## SUPPLIED MATERIAL:
——————

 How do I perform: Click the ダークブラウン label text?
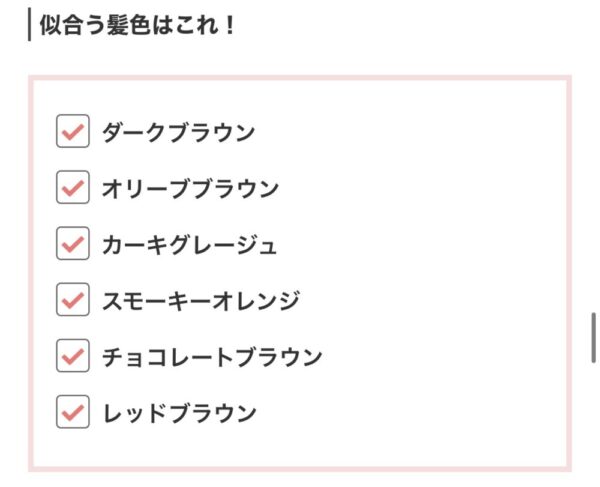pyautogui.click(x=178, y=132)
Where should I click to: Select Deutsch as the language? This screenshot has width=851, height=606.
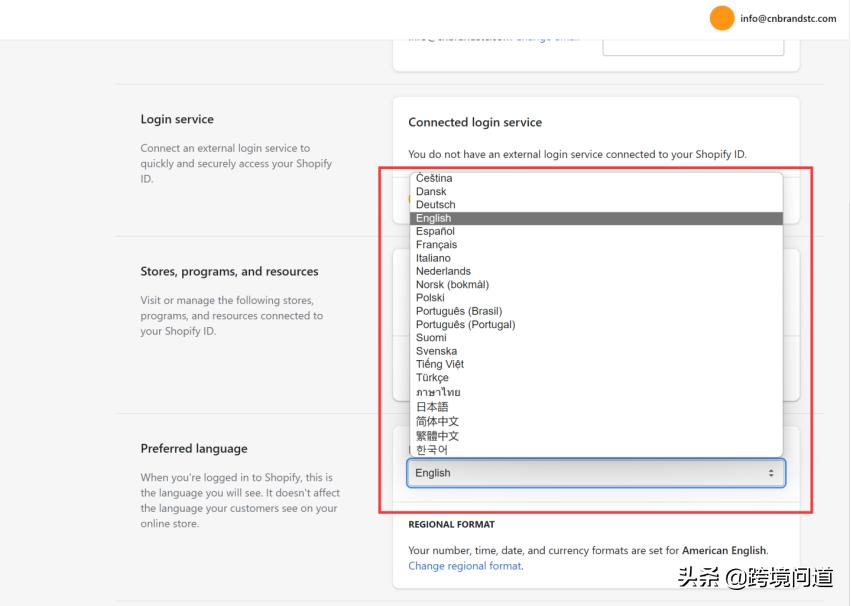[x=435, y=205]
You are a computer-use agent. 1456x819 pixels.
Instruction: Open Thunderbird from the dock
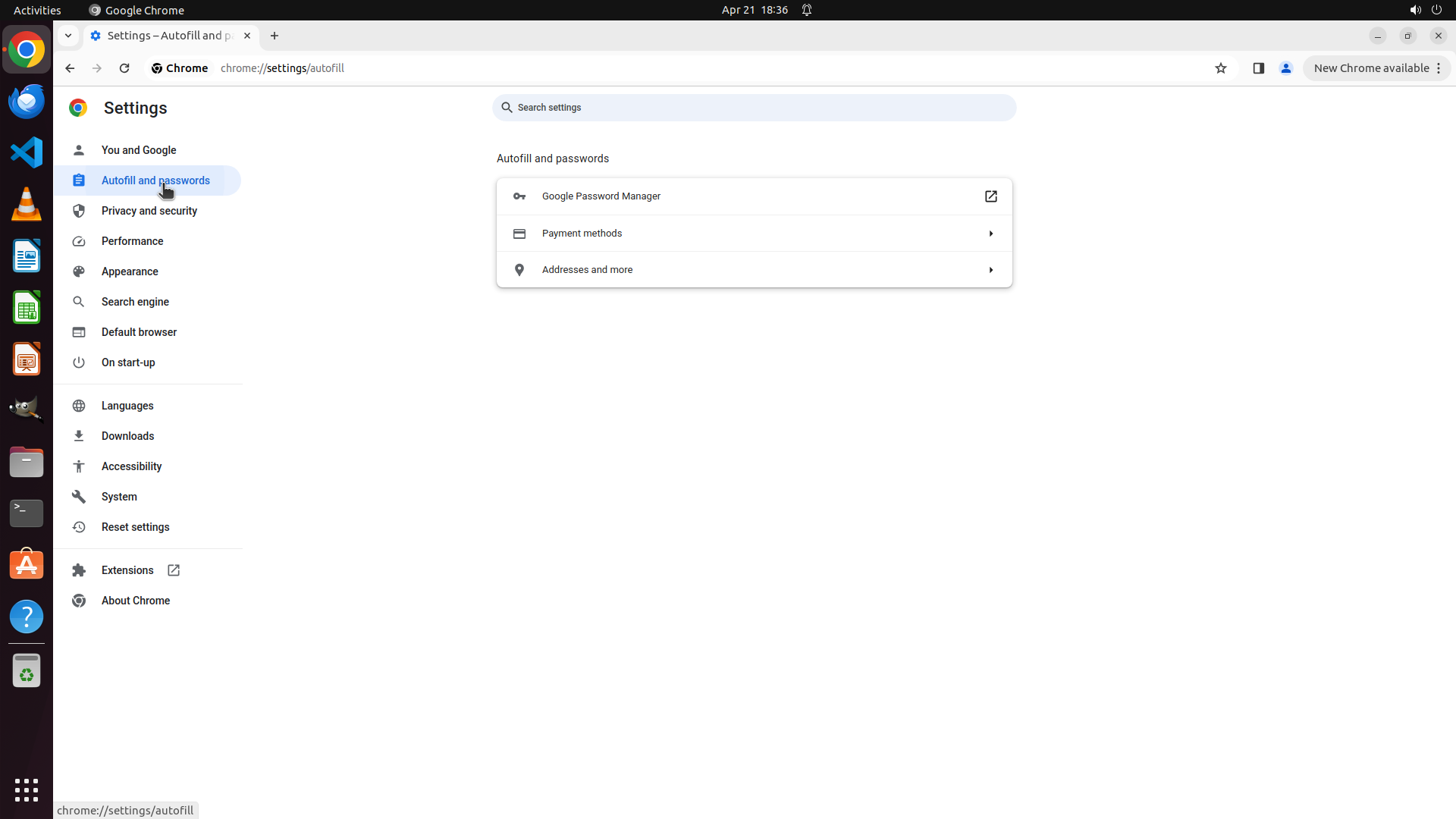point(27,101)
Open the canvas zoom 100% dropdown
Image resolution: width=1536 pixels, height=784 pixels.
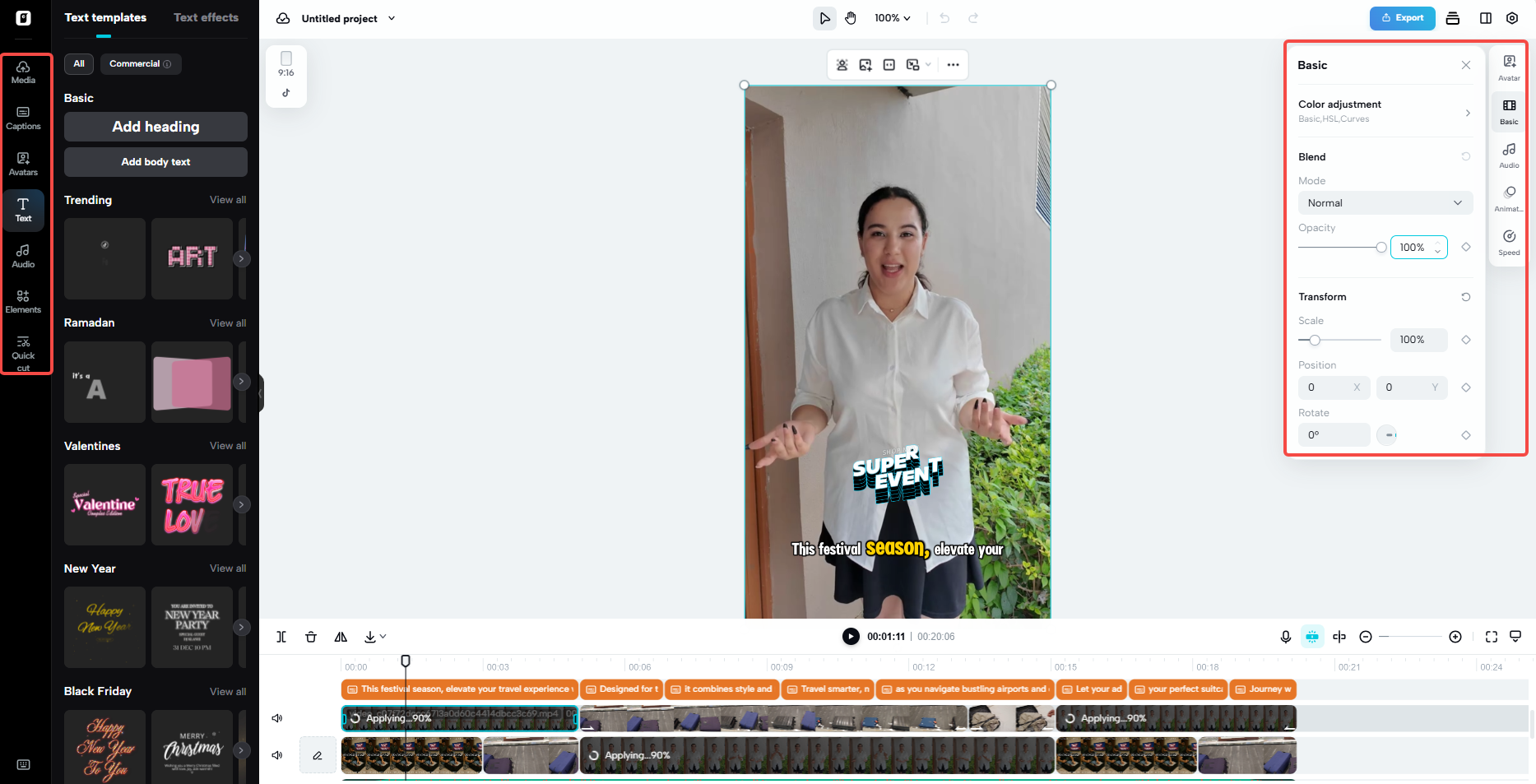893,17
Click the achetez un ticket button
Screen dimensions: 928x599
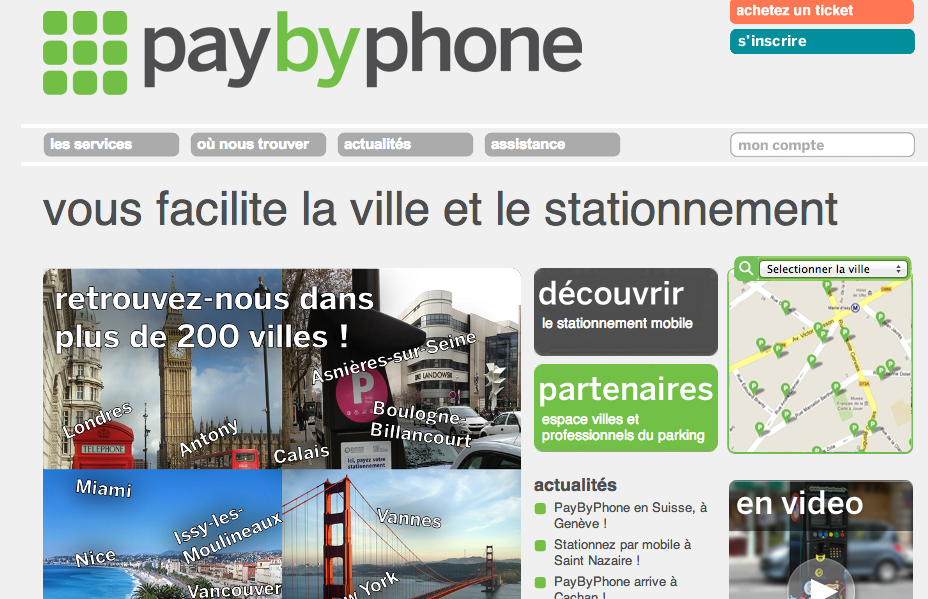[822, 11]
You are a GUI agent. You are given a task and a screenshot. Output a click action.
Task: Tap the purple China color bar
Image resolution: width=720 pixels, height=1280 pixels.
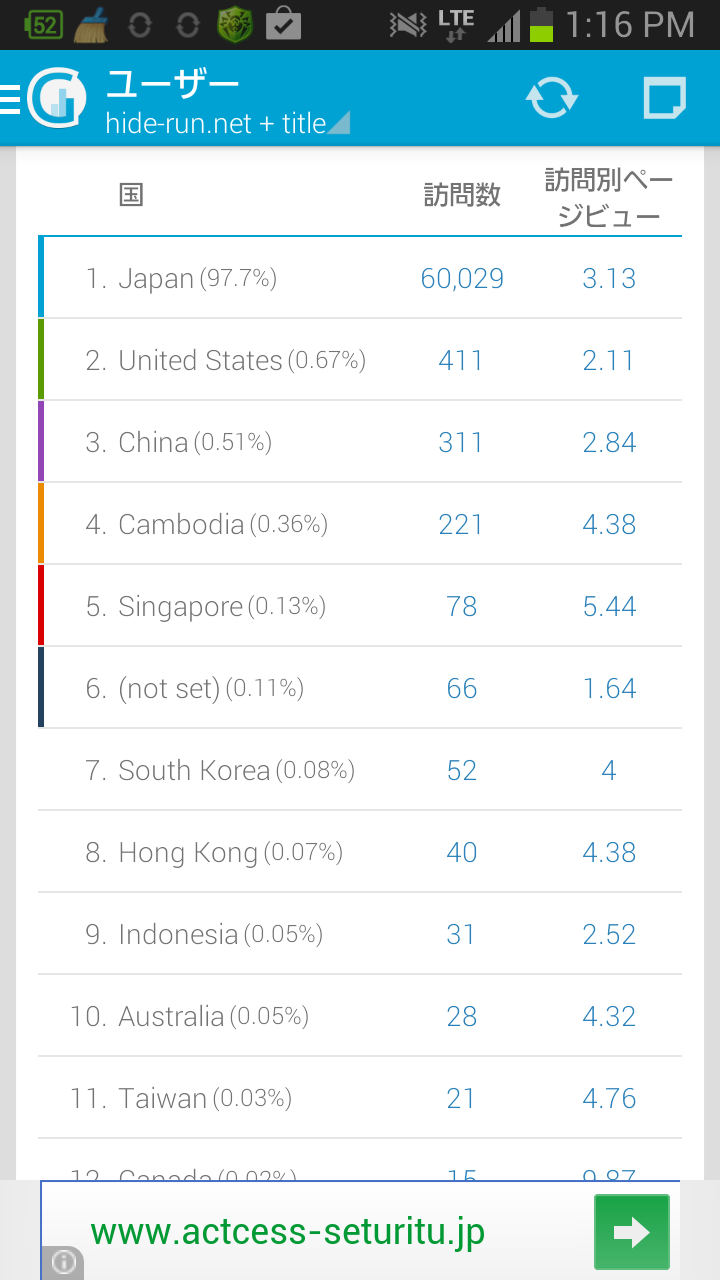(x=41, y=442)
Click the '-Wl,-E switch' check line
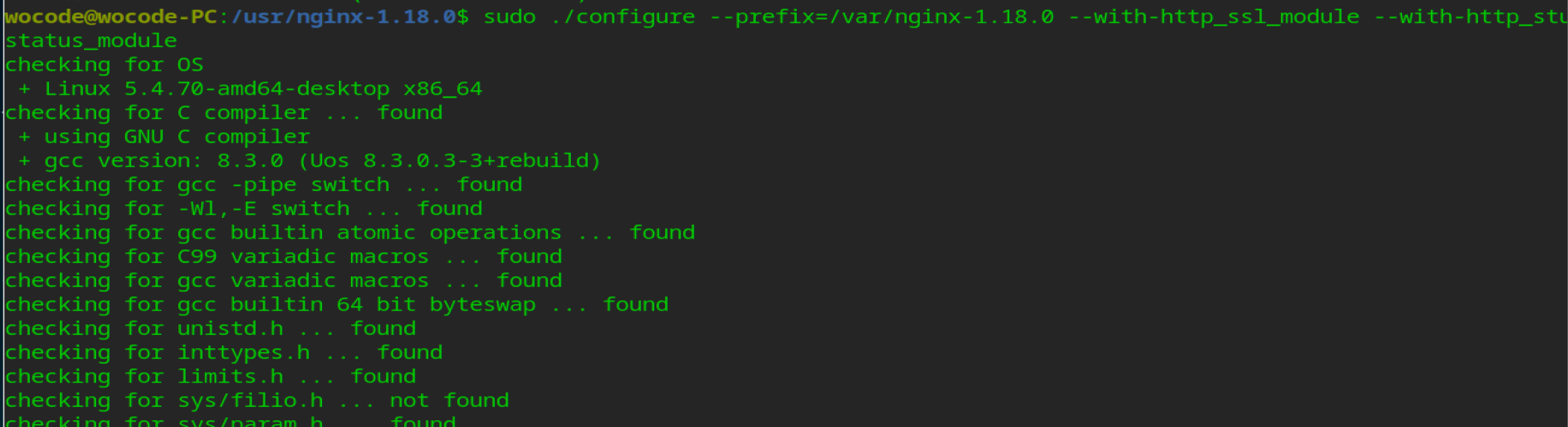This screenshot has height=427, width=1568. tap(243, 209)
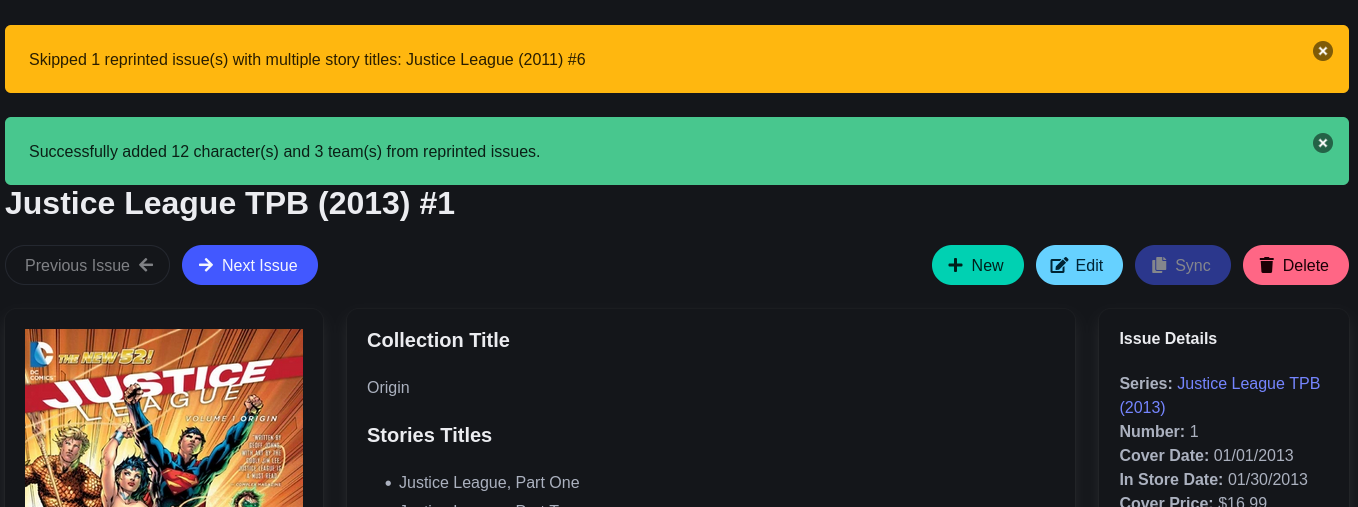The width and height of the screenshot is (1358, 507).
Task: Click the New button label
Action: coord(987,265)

——————

## YOUR TASK:
Find each line in the items above that contains the string "label" and copy those lines out in full. Case matters.

## FULL RESPONSE:
 How do I perform: Click the ダークブラウン label text?
Task: Click the New button label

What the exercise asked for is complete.